- Stated exercise -
Turn every line of the records below into a row of a Markdown table with two columns, No. for the row number and Line for the line itself, and leave out blank lines.

- Data to use -
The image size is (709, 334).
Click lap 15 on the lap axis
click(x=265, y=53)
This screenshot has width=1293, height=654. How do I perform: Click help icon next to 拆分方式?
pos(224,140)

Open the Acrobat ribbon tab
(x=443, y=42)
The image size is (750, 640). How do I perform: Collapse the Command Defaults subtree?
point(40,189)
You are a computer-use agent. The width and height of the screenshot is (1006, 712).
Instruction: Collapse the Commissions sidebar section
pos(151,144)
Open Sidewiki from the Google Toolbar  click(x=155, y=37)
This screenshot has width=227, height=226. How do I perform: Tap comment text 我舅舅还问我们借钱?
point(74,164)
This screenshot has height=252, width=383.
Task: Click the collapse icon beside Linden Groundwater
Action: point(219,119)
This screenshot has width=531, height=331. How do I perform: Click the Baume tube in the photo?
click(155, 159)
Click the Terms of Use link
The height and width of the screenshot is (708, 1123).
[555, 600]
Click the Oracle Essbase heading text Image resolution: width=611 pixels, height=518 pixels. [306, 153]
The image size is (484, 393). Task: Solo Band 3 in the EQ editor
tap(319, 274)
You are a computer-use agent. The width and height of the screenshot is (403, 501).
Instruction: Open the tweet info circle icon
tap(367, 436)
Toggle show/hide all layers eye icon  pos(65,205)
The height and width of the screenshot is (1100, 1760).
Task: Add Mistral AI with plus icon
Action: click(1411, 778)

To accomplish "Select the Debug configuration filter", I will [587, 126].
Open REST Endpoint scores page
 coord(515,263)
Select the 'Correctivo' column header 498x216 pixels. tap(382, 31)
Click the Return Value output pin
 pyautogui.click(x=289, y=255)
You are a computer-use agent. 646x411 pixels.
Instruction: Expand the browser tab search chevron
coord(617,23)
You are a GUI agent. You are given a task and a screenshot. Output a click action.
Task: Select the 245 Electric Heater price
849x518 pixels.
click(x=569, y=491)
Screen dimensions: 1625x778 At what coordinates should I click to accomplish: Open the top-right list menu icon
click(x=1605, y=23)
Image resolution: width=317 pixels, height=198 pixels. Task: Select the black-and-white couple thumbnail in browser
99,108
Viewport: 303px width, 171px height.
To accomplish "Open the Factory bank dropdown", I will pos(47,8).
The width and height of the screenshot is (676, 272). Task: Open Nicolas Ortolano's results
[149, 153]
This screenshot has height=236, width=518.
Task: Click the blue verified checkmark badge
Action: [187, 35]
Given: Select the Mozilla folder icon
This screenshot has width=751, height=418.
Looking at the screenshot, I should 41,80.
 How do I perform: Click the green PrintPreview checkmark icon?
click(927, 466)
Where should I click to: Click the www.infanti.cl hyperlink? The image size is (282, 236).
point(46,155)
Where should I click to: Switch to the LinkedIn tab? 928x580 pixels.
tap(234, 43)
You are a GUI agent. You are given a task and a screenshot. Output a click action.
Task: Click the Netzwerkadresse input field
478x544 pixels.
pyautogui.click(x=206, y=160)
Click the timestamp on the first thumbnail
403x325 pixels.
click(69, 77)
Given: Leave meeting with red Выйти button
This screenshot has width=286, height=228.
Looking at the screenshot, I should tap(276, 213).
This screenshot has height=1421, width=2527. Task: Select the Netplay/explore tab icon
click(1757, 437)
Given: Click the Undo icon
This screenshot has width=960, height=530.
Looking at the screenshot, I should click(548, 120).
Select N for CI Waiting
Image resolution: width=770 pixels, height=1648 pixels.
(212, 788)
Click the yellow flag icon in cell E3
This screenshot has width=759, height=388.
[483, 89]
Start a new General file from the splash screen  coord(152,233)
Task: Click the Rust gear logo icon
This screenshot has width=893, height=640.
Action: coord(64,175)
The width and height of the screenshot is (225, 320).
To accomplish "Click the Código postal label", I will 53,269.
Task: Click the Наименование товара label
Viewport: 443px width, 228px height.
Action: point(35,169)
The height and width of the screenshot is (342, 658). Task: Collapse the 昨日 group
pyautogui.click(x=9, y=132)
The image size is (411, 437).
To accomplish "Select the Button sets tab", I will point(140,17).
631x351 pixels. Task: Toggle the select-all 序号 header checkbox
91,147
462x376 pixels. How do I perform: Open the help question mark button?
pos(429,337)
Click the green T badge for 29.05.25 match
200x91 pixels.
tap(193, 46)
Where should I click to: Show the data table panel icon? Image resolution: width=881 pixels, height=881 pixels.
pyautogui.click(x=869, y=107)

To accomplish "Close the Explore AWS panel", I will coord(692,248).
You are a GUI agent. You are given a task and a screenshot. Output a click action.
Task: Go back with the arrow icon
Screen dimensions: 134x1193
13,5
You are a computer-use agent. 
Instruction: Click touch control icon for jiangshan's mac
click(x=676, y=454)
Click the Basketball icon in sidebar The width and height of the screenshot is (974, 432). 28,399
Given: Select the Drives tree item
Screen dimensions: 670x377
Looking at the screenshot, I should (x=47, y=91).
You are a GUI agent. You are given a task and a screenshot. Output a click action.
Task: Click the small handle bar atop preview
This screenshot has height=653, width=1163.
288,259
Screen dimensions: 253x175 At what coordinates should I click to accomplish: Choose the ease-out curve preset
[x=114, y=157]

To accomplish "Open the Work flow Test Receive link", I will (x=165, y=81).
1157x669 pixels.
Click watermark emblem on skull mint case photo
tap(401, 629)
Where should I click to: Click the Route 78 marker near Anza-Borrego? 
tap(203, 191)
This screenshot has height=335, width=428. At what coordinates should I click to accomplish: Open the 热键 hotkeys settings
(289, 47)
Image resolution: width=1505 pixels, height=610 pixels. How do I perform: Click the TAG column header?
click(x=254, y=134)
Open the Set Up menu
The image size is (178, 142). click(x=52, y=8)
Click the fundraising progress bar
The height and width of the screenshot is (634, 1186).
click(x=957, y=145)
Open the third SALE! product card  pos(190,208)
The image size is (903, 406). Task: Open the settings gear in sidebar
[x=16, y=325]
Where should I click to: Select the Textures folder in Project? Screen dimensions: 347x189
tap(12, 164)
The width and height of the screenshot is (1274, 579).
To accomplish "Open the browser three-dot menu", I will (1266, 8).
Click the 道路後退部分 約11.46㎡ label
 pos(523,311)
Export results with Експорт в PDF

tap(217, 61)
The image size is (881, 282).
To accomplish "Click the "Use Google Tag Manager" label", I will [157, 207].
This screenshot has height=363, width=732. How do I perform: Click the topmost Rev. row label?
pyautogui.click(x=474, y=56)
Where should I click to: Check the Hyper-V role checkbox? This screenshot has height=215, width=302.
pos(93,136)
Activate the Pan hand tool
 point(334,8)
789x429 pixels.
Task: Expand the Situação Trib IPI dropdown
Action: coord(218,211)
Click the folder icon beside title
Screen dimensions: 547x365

- Output of the task -
| No. | Line |
|---|---|
| 1 | The image size is (709, 334). |
| 2 | Click lap 15 on the lap axis |
| 3 | click(x=265, y=53) |
| 4 | This screenshot has width=1293, height=654. How do I perform: Click help icon next to 拆分方式? |
| 5 | pos(224,140) |
| 6 | Open the Acrobat ribbon tab |
| 7 | (x=443, y=42) |
| 8 | The image size is (750, 640). How do I perform: Collapse the Command Defaults subtree? |
| 9 | point(40,189) |
| 10 | You are a computer-use agent. The width and height of the screenshot is (1006, 712). |
| 11 | Instruction: Collapse the Commissions sidebar section |
| 12 | pos(151,144) |
| 13 | Open Sidewiki from the Google Toolbar  click(x=155, y=37) |
| 14 | This screenshot has width=227, height=226. How do I perform: Tap comment text 我舅舅还问我们借钱? |
| 15 | point(74,164) |
| 16 | This screenshot has height=252, width=383. |
| 17 | Task: Click the collapse icon beside Linden Groundwater |
| 18 | Action: point(219,119) |
| 19 | This screenshot has width=531, height=331. How do I perform: Click the Baume tube in the photo? |
| 20 | click(155, 159) |
| 21 | Click the Terms of Use link |
| 22 | The height and width of the screenshot is (708, 1123). |
| 23 | [555, 600] |
| 24 | Click the Oracle Essbase heading text Image resolution: width=611 pixels, height=518 pixels. [306, 153] |
| 25 | The image size is (484, 393). Task: Solo Band 3 in the EQ editor |
| 26 | tap(319, 274) |
| 27 | You are a computer-use agent. The width and height of the screenshot is (403, 501). |
| 28 | Instruction: Open the tweet info circle icon |
| 29 | tap(367, 436) |
| 30 | Toggle show/hide all layers eye icon  pos(65,205) |
| 31 | The height and width of the screenshot is (1100, 1760). |
| 32 | Task: Add Mistral AI with plus icon |
| 33 | Action: click(1411, 778) |
| 34 | To accomplish "Select the Debug configuration filter", I will [587, 126]. |
| 35 | Open REST Endpoint scores page |
| 36 |  coord(515,263) |
| 37 | Select the 'Correctivo' column header 498x216 pixels. tap(382, 31) |
| 38 | Click the Return Value output pin |
| 39 |  pyautogui.click(x=289, y=255) |
| 40 | You are a computer-use agent. 646x411 pixels. |
| 41 | Instruction: Expand the browser tab search chevron |
| 42 | coord(617,23) |
| 43 | You are a GUI agent. You are given a task and a screenshot. Output a click action. |
| 44 | Task: Select the 245 Electric Heater price |
| 45 | 849x518 pixels. |
| 46 | click(x=569, y=491) |
| 47 | Screen dimensions: 1625x778 At what coordinates should I click to accomplish: Open the top-right list menu icon |
| 48 | click(x=1605, y=23) |
| 49 | Image resolution: width=317 pixels, height=198 pixels. Task: Select the black-and-white couple thumbnail in browser |
| 50 | 99,108 |
| 51 | Viewport: 303px width, 171px height. |
| 52 | To accomplish "Open the Factory bank dropdown", I will pos(47,8). |
| 53 | The width and height of the screenshot is (676, 272). Task: Open Nicolas Ortolano's results |
| 54 | [149, 153] |
| 55 | This screenshot has height=236, width=518. |
| 56 | Task: Click the blue verified checkmark badge |
| 57 | Action: [187, 35] |
| 58 | Given: Select the Mozilla folder icon |
| 59 | This screenshot has width=751, height=418. |
| 60 | Looking at the screenshot, I should 41,80. |
| 61 |  How do I perform: Click the green PrintPreview checkmark icon? |
| 62 | click(927, 466) |
| 63 | Where should I click to: Click the www.infanti.cl hyperlink? The image size is (282, 236). |
| 64 | point(46,155) |
| 65 | Where should I click to: Switch to the LinkedIn tab? 928x580 pixels. |
| 66 | tap(234, 43) |
| 67 | You are a GUI agent. You are given a task and a screenshot. Output a click action. |
| 68 | Task: Click the Netzwerkadresse input field |
| 69 | 478x544 pixels. |
| 70 | pyautogui.click(x=206, y=160) |
| 71 | Click the timestamp on the first thumbnail |
| 72 | 403x325 pixels. |
| 73 | click(69, 77) |
| 74 | Given: Leave meeting with red Выйти button |
| 75 | This screenshot has width=286, height=228. |
| 76 | Looking at the screenshot, I should tap(276, 213). |
| 77 | This screenshot has height=1421, width=2527. Task: Select the Netplay/explore tab icon |
| 78 | click(1757, 437) |
| 79 | Given: Click the Undo icon |
| 80 | This screenshot has width=960, height=530. |
| 81 | Looking at the screenshot, I should click(548, 120). |
| 82 | Select N for CI Waiting |
| 83 | Image resolution: width=770 pixels, height=1648 pixels. |
| 84 | (212, 788) |
| 85 | Click the yellow flag icon in cell E3 |
| 86 | This screenshot has width=759, height=388. |
| 87 | [483, 89] |
| 88 | Start a new General file from the splash screen  coord(152,233) |
| 89 | Task: Click the Rust gear logo icon |
| 90 | This screenshot has width=893, height=640. |
| 91 | Action: coord(64,175) |
| 92 | The width and height of the screenshot is (225, 320). |
| 93 | To accomplish "Click the Código postal label", I will 53,269. |
| 94 | Task: Click the Наименование товара label |
| 95 | Viewport: 443px width, 228px height. |
| 96 | Action: point(35,169) |
| 97 | The height and width of the screenshot is (342, 658). Task: Collapse the 昨日 group |
| 98 | pyautogui.click(x=9, y=132) |
| 99 | The image size is (411, 437). |
| 100 | To accomplish "Select the Button sets tab", I will point(140,17). |
| 101 | 631x351 pixels. Task: Toggle the select-all 序号 header checkbox |
| 102 | 91,147 |
| 103 | 462x376 pixels. How do I perform: Open the help question mark button? |
| 104 | pos(429,337) |
| 105 | Click the green T badge for 29.05.25 match |
| 106 | 200x91 pixels. |
| 107 | tap(193, 46) |
| 108 | Where should I click to: Show the data table panel icon? Image resolution: width=881 pixels, height=881 pixels. |
| 109 | pyautogui.click(x=869, y=107) |
| 110 | To accomplish "Close the Explore AWS panel", I will coord(692,248). |
| 111 | You are a GUI agent. You are given a task and a screenshot. Output a click action. |
| 112 | Task: Go back with the arrow icon |
| 113 | Screen dimensions: 134x1193 |
| 114 | 13,5 |
| 115 | You are a computer-use agent.  |
| 116 | Instruction: Click touch control icon for jiangshan's mac |
| 117 | click(x=676, y=454) |
| 118 | Click the Basketball icon in sidebar The width and height of the screenshot is (974, 432). 28,399 |
| 119 | Given: Select the Drives tree item |
| 120 | Screen dimensions: 670x377 |
| 121 | Looking at the screenshot, I should (x=47, y=91). |
| 122 | You are a GUI agent. You are given a task and a screenshot. Output a click action. |
| 123 | Task: Click the small handle bar atop preview |
| 124 | This screenshot has height=653, width=1163. |
| 125 | 288,259 |
| 126 | Screen dimensions: 253x175 At what coordinates should I click to accomplish: Choose the ease-out curve preset |
| 127 | [x=114, y=157] |
| 128 | To accomplish "Open the Work flow Test Receive link", I will (x=165, y=81). |
| 129 | 1157x669 pixels. |
| 130 | Click watermark emblem on skull mint case photo |
| 131 | tap(401, 629) |
| 132 | Where should I click to: Click the Route 78 marker near Anza-Borrego?  |
| 133 | tap(203, 191) |
| 134 | This screenshot has height=335, width=428. At what coordinates should I click to accomplish: Open the 热键 hotkeys settings |
| 135 | (289, 47) |
| 136 | Image resolution: width=1505 pixels, height=610 pixels. How do I perform: Click the TAG column header? |
| 137 | click(x=254, y=134) |
| 138 | Open the Set Up menu |
| 139 | The image size is (178, 142). click(x=52, y=8) |
| 140 | Click the fundraising progress bar |
| 141 | The height and width of the screenshot is (634, 1186). |
| 142 | click(x=957, y=145) |
| 143 | Open the third SALE! product card  pos(190,208) |
| 144 | The image size is (903, 406). Task: Open the settings gear in sidebar |
| 145 | [x=16, y=325] |
| 146 | Where should I click to: Select the Textures folder in Project? Screen dimensions: 347x189 |
| 147 | tap(12, 164) |
| 148 | The width and height of the screenshot is (1274, 579). |
| 149 | To accomplish "Open the browser three-dot menu", I will (1266, 8). |
| 150 | Click the 道路後退部分 約11.46㎡ label |
| 151 |  pos(523,311) |
| 152 | Export results with Експорт в PDF |
| 153 | tap(217, 61) |
| 154 | The image size is (881, 282). |
| 155 | To accomplish "Click the "Use Google Tag Manager" label", I will [157, 207]. |
| 156 | This screenshot has height=363, width=732. How do I perform: Click the topmost Rev. row label? |
| 157 | pyautogui.click(x=474, y=56) |
| 158 | Where should I click to: Check the Hyper-V role checkbox? This screenshot has height=215, width=302. |
| 159 | pos(93,136) |
| 160 | Activate the Pan hand tool |
| 161 |  point(334,8) |
| 162 | 789x429 pixels. |
| 163 | Task: Expand the Situação Trib IPI dropdown |
| 164 | Action: coord(218,211) |
| 165 | Click the folder icon beside title |
| 166 | Screen dimensions: 547x365 |